DLG Law Firm and NextElevation have partnered to provide full-lifecycle support for startups, from legal advisory to global risk management. Amid South Korea’s $2.6 billion government push prioritizing deep-tech and scaling, this integrated approach helps founders navigate complex compliance, secure milestone-tied funding, and mitigate risks during global expansion.
The Shift Toward Integrated Startup Support
The recent Memorandum of Understanding (MOU) between DLG Law Firm and NextElevation represents a crucial evolution in startup ecosystem infrastructure. Moving beyond fragmented services, this partnership offers full-lifecycle support—encompassing legal advisory, education, investment backing, and global risk review. This model is highly relevant in South Korea’s booming ecosystem, where total funding reached $3.4 billion across over 800 deals in 2024, marking an 18% year-over-year recovery. With Seoul’s ecosystem value surging from $40 billion in 2020 to $237 billion in 2024, the complexity of scaling requires founders to adopt a holistic approach to risk and growth management from day one.
Navigating Deep-Tech Funding and Compliance
South Korea is pivoting aggressively toward high-value sectors, dedicating a historic ₩3.46 trillion ($2.6 billion) to startup support by 2026. A significant portion—40% of new funding, or roughly ₩800 billion—is earmarked for deep-tech sectors like AI, robotics, biotech, and cleantech. For founders in these spaces, early legal and strategic advisory is not a luxury but a necessity. Deep-tech ventures face intricate intellectual property (IP) challenges, regulatory hurdles, and stringent ESG compliance requirements. Partnering with specialized entities helps startups position themselves favorably for performance-linked government grants and initiatives like the ‘Unicorn Bridge Project,’ which offers up to ₩20 billion in guarantees for high-potential, unlisted firms with at least ₩5 billion in prior investment.
Global Expansion and Mitigating Cross-Border Risks
The ambition of Korean startups is increasingly global, evidenced by the record 470 companies showcasing at CES 2026. However, scaling internationally—especially for dominant sectors like fintech (28% of total funding) and gaming (19%)—introduces severe cross-border regulatory and legal risks. The DLG-NextElevation alliance specifically targets these vulnerabilities by offering global risk reviews. As startups engage with foreign VCs (who typically write $500K-$5M checks), having robust legal backing ensures founders can negotiate favorable terms, avoid toxic term sheets, and comply with diverse international regulations, thereby securing a stable runway for global market penetration.

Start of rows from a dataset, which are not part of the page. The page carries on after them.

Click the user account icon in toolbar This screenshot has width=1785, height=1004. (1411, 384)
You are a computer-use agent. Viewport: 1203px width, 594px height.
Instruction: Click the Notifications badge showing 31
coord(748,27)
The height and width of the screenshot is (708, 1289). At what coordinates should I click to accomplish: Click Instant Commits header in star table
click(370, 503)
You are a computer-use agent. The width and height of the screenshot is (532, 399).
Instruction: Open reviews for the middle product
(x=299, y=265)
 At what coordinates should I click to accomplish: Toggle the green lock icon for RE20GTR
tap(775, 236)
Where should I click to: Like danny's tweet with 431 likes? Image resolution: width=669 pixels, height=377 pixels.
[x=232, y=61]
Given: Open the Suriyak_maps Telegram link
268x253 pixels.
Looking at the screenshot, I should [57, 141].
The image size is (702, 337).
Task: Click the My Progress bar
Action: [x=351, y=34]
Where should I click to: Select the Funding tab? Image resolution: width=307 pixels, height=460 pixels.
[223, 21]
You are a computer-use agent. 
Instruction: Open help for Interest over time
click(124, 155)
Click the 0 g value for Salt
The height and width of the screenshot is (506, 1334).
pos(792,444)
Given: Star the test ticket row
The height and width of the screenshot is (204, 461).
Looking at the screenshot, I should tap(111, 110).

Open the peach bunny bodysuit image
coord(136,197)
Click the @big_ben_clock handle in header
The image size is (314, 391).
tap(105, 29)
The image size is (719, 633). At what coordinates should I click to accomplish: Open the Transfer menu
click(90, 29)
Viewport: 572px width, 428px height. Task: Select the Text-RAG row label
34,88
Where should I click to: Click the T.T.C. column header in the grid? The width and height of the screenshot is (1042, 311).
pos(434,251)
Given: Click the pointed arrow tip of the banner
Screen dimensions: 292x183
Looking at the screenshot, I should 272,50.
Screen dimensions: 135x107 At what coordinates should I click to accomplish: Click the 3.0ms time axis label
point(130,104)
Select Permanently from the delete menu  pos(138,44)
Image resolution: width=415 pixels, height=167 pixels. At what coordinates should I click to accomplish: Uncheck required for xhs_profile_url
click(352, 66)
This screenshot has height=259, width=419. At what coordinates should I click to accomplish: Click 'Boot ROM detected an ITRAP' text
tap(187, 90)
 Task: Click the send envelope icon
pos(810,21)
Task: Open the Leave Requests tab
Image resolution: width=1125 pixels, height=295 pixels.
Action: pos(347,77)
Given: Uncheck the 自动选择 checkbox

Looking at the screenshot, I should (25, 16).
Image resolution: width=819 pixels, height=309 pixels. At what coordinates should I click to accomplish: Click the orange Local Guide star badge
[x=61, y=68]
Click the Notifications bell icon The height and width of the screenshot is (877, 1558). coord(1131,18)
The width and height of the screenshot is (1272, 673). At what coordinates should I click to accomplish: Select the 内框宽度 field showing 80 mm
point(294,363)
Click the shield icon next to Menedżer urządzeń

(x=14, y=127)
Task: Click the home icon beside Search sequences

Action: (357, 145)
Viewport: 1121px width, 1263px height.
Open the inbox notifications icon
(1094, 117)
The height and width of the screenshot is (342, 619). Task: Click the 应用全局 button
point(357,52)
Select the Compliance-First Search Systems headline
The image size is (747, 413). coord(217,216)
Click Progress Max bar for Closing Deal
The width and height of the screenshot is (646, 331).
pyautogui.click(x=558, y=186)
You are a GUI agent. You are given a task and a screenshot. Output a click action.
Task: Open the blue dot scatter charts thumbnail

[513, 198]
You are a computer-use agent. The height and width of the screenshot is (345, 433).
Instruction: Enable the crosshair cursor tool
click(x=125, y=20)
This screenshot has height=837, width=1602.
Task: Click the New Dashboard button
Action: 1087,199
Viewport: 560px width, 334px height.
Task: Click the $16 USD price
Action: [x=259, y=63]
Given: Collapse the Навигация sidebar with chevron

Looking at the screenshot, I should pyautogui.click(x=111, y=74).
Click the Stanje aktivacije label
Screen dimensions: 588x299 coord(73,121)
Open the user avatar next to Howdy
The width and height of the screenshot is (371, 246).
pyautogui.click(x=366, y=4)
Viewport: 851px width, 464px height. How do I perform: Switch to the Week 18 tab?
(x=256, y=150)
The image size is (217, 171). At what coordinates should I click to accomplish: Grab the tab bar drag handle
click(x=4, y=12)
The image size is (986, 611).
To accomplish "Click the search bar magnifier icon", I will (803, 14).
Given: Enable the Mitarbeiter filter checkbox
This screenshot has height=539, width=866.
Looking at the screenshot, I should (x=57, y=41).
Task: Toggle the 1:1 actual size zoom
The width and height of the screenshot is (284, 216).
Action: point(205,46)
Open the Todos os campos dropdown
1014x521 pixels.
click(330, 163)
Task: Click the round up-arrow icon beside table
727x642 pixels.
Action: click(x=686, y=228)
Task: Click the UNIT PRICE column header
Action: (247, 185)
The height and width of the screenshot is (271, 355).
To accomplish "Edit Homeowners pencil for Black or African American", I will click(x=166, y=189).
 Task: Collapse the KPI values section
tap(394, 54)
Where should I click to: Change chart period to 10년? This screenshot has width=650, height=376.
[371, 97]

Strategic Action Items for Founders
The harsh reality that 77% of relaunched ventures fail or stagnate underscores the critical need for early and continuous risk mitigation. Founders should leverage integrated support frameworks to build resilient companies.
- Institutionalize Compliance Early: Do not wait for a Series B round to clean up your cap table or secure IP. Use integrated advisory services from the seed stage to ensure legal hygiene, making your startup inherently more investable.
- Align with Policy Capital: Structure your business milestones to qualify for major government initiatives. For instance, aiming to cross the ₩5 billion investment threshold makes you eligible for the massive guarantees of the Unicorn Bridge Project.
- Proactive Global Risk Management: If your roadmap includes US or European expansion, integrate cross-border compliance (e.g., GDPR, AI regulations) into your product development phase, utilizing expert global risk reviews to prevent costly pivots later.